BMG and Concord have mostly focused on back-catalog reissues, but they do boast a handful of modern-day stars. BMG's artist lineup includes Jelly Roll and Lainey Wilson on the country side and Kylie Minogue, Lily Allen, Marina, and Louis Tomlinson in pop. Concord's lineup of current artists is smaller and less well-known; it includes Ghost, Sierra Ferrell, Margo Price, Sarah McLachlan, and Korn.
The Concord Group started out as Concord Jazz, a record label founded in 1973 by Carl Jefferson, owner of a Lincoln-Mercury dealership in Concord, California. The current entity took shape in 2004, when Concord Records purchased the Fantasy Label Group, which included Stax, Prestige, Riverside, Milestone, Fantasy, and other former independent record labels. In 2005, the company acquired Telarc Records; former Telarc engineer Paul Blakemore is currently Concord Group's head of mastering.
At one time, the state of Michigan's retirement fund was the majority owner of Concord.
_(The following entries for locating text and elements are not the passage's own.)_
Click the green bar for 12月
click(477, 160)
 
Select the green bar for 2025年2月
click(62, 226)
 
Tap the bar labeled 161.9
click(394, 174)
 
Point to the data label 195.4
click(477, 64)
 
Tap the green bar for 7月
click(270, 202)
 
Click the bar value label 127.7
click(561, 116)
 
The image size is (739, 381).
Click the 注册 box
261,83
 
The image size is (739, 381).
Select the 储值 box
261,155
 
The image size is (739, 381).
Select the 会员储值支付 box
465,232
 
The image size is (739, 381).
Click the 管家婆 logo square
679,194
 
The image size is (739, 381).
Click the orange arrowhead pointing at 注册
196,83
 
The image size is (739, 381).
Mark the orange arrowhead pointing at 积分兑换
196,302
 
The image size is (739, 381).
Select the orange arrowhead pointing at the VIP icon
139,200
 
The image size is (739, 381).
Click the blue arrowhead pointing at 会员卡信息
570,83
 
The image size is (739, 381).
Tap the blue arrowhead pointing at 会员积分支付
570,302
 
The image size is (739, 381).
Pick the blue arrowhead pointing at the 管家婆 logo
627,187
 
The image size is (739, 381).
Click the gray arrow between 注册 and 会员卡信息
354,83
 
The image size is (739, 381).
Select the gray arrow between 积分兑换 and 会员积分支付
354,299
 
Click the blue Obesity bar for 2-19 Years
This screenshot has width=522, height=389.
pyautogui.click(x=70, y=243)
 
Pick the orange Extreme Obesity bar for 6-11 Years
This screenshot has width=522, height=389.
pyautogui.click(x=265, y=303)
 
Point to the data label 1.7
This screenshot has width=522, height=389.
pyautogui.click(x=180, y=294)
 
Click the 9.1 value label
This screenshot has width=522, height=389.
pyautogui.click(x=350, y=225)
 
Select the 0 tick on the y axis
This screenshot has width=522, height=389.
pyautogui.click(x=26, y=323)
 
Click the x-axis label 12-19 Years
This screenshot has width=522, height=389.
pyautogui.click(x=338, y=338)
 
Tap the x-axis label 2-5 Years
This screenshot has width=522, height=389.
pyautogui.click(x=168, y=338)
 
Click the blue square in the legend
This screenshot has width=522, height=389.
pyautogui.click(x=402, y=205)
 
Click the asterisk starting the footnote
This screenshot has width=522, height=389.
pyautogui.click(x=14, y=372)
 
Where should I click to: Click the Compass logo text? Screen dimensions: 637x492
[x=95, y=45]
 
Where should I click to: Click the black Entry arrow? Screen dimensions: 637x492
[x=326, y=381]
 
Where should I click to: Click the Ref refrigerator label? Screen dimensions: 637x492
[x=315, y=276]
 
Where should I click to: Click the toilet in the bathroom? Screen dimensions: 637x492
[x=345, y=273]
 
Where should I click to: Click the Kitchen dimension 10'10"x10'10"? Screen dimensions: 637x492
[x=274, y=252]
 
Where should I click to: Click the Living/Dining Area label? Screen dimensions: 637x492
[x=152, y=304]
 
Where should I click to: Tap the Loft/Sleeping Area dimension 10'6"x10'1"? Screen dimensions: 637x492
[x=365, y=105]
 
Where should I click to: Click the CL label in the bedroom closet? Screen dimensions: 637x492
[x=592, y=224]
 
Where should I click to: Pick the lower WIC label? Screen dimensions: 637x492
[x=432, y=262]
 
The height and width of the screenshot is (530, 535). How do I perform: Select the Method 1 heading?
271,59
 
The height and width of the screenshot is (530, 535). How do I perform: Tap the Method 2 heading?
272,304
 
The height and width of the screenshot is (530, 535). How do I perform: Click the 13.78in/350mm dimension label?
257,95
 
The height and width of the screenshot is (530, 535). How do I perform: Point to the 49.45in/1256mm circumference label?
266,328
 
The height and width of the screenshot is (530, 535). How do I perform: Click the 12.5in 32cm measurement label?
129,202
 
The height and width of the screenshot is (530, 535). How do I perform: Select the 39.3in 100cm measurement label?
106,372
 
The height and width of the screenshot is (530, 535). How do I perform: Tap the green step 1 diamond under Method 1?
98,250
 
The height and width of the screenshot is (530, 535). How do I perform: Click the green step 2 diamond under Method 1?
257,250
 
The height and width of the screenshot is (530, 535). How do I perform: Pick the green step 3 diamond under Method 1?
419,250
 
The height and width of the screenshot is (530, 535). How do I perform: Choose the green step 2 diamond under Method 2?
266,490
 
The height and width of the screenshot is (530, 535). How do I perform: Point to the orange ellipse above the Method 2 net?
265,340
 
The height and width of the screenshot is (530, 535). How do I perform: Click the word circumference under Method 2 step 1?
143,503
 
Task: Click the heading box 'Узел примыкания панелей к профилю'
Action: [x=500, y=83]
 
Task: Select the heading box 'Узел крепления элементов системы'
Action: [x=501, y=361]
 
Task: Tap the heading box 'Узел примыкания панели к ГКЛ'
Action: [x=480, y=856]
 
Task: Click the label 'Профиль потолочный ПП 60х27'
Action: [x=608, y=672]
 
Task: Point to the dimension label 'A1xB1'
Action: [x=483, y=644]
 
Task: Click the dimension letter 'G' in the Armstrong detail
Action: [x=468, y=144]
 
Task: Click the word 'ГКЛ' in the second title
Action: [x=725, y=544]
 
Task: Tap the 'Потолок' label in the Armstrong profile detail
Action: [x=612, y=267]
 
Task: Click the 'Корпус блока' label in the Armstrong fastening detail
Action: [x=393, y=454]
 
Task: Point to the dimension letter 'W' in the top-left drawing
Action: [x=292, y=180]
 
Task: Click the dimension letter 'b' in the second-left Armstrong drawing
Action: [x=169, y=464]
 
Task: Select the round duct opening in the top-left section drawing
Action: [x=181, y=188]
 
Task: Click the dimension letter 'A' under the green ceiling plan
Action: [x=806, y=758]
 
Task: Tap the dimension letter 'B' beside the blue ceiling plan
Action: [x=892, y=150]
Just as Fantasy Group was quick to release much of its massive archive on CDs, Concord has aggressively migrated its music to streaming. It has also pursued an aggressive push into vinyl over the past decade.
BMG's Thomas Coesfeld (left) and Concord's Bob Valentine. Photo courtesy of BMG-Concord.
BMG reported that since 2021 it has "invested more than $1.5 billion in music rights acquisitions and an equal amount in signings, licenses, and technology," doubling its operating EBITDA (Earnings Before Interest, Taxes, Depreciation, and Amortization; EBITDA is a measure of operating profitability). According to BMG, "Concord brings a similarly disciplined approach, investing more than $3 billion since 2020 across publishing, recorded music, theatrical rights, and distribution and supporting more than 125,000 artists and songwriters around the world."
Jelly Roll and Lainey Wilson perform "Save Me" at the Grand Ole Opry in March 2026. © Grand Ole Opry; photo by Chris Hollo.
Margo Price. Photo by Yana Yatsuk.
On the publishing side, BMG represents Jagger/Richards, Bruno Mars, Diane Warren, Lewis Capaldi, John Legend, and Pitbull. Concord's publishing business represents The 1975, Jacob Collier, Denzel Curry, Mark Ronson, and Daniel Lanois, among others.
Bertlesmann, a privately owned multinational conglomerate, was already in the European publishing and music businesses when it acquired a stake in RCA Records in 1985. BMG, for Bertelsmann Music Group, was established in 1987 and came to fully own RCA, Arista, and other labels just as CD's heyday dawned. In 2004, Bertelsmann and Sony merged their music divisions to form Sony-BMG, and Sony bought out Bertelsmann in 2008, for $1.5 billion. The current BMG was constituted in the wake of that sale, originally made up of BMG's retained music publishing and rights-management businesses. Gradually, the company got back into recorded music on a relatively small scale.